MAYVILLE - County Court Judge candidate William F. Coughlin had a history of sexual harassment complaints from women and anger issues while serving as assistant district attorney and public defender, court documents surrounding a 2003 lawsuit show.
His behavior produced a series of reprimands and warnings from then-District Attorney James Subjack and then-legislature Chairman Keith Ahlstrom.
Coughlin, a Democratic county legislator representing Fredonia, served as assistant district attorney from 1996 to 2002, at which time he became public defender. He left the Public Defender's Office in 2011 and took a job in Buffalo.
The documents referenced are part of a 2003 lawsuit filed against Coughlin and Chautauqua County and include incidents up to August 2003.
"I did go to anger management and I did change my life around," Coughlin said when reached for comment by The Post-Journal. "Of course, I wonder why this is being brought up for things that happened 10 years ago. You're telling me someone doesn't change in 10 years?"
Coughlin's reprimands spanned almost a decade. A female employee in the District Attorney's Office said in August 1996 that Coughlin made "inappropriate, improper and unnecessary" comments to her and others.

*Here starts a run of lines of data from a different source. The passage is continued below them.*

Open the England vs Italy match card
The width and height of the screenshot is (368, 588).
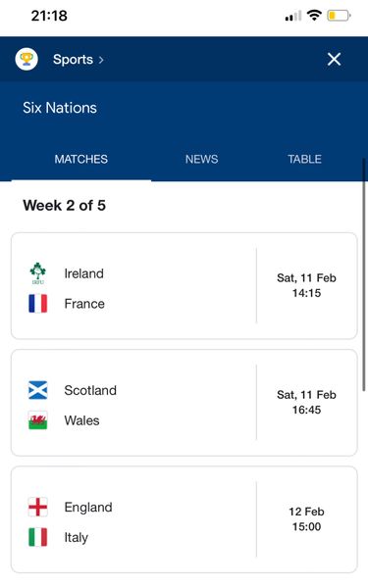184,519
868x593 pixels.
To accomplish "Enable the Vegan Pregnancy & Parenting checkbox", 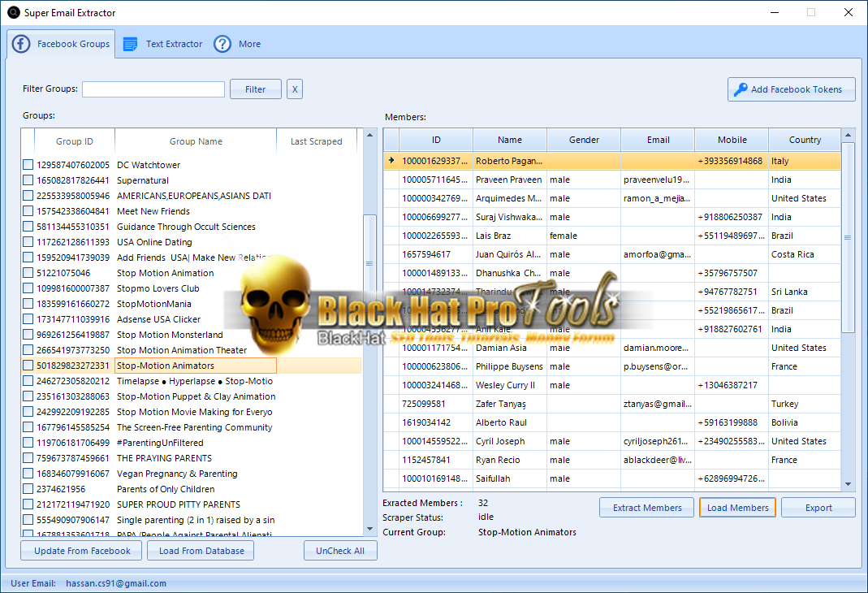I will (28, 474).
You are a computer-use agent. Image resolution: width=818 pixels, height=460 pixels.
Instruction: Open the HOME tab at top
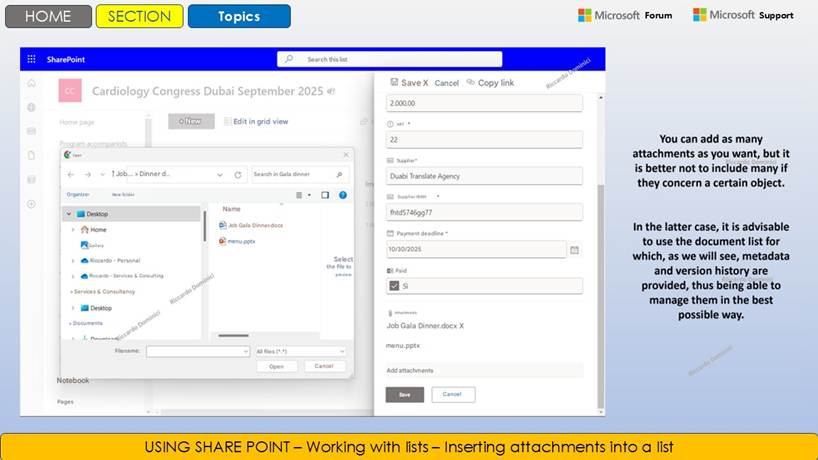coord(47,16)
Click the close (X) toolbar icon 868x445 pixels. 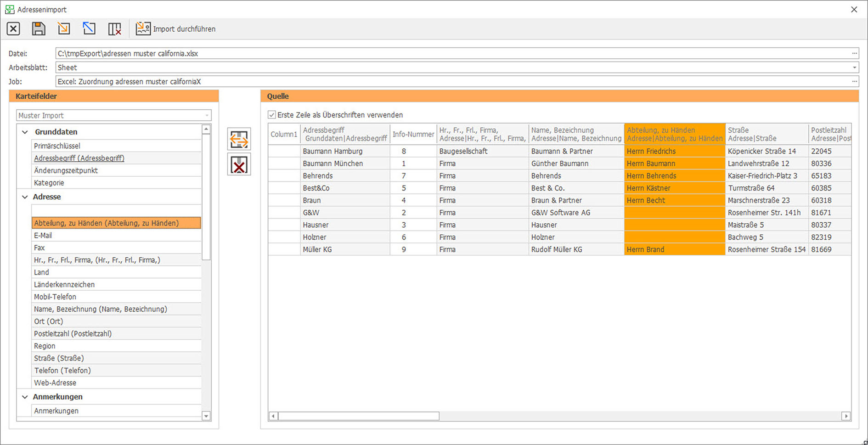[x=13, y=29]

Coughlin is told in a letter by Subjack to halt such actions and avoid nonessential contact with the complainant.
"We discussed that such conduct and references are indeed inappropriate," Subjack said in a letter of reprimand, "and they shall not be tolerated and you are to immediately cease and desist such actions."
In 1999, Coughlin received a letter from the district attorney regarding an incident in which Coughlin raised his voice over a missed telephone message. Subjack advised Coughlin that he could have handled the situation differently.
"As you know, you have been the subject of a good number of complaints to me by other district attorney employees, other county employees, police officers and members of the general public," Subjack said. "Some of those complaints are justified, some of them are not."
Subjack said he found Coughlin an "extremely valuable, capable and dedicated employee," and directed him to enroll in an anger management program.
A year later, Subjack sent a letter to Coughlin, questioning the status of the anger management program. The follow up is the result of an Aug. 9, 2000, incident involving a grand juror. Subjack advised Coughlin to submit information regarding his anger management sessions solely "to determine whether or not other avenues may be explored in order to get your anger and your mouth under control."
Ten days later, Subjack sent a letter to Kurt Gustafson of the county law department, advising him to draft charges against Coughlin as a result of the incident. Before those charges were served, Subjack advised Gustafson to allow Coughlin to voluntarily agree to a suspension.
Subjack believed three days without pay would catch Coughlin's attention.
On Oct. 31, 2000, Subjack sent a letter to the grand juror, updating her on Coughlin's anger management program and a letter of apology. The grand juror suggested a suspension of four weeks, which Subjack replied was "excessive" due to the fine it would impose.
He also noted at the time that the vacancy of Coughlin in the District Attorney's Office would create hardship for other attorneys.
On Jan. 3, 2001, Coughlin received a letter from Subjack about two reports of inappropriate conduct that occurred during the course of a then-recently completed trial. One of the complaints is from a cable news reporter who said Coughlin made an "inappropriate comment" regarding her body.
The reporter requested an apology from Coughlin. Subjack said without one, he believed the reporter would air a story about the incident - hurting Coughlin's chance of becoming public defender.
"Surely, if such a story were to ever air, it would be extremely unlikely that you would be appointed public defender either in this round or ever again," Subjack wrote to Coughlin.
A year later, Coughlin sent a three-sentence letter to the reporter, apologizing for his comment.
In April 2003, Coughlin received a letter from then-legislature Chairman Keith Ahlstrom regarding two complaints of sexual harassment filed by women in the Public Defender's Office.
The letter states an investigation was beginning and Coughlin was not to engage in "any conduct that constitutes sexual harassment under the county's sexual harassment policy, or engage in any conduct that could be deemed retaliatory action towards the employees who made the initial complaints."
A former employee in the Public Defender's Office in June 2003 sued the county and Coughlin following her termination almost a year earlier. The county is sued for denial of process and violation of her First Amendment rights; Coughlin is sued individually for discrimination, retaliation, violation of her First and Fourteenth amendment rights and abuse of process.
According to Steve Abdella, county attorney, the county's insurance company on Jan. 24, 2006, settled the lawsuit for $150,000 - all of which was paid by the insurance company.
Coughlin said he has changed his behavior.
"I have not done anything in the last 10 years that has been inappropriate," he said. "I believe the anger management has helped me out."
Ahlstrom, who is now the County Democratic Committee chairman, declined to comment.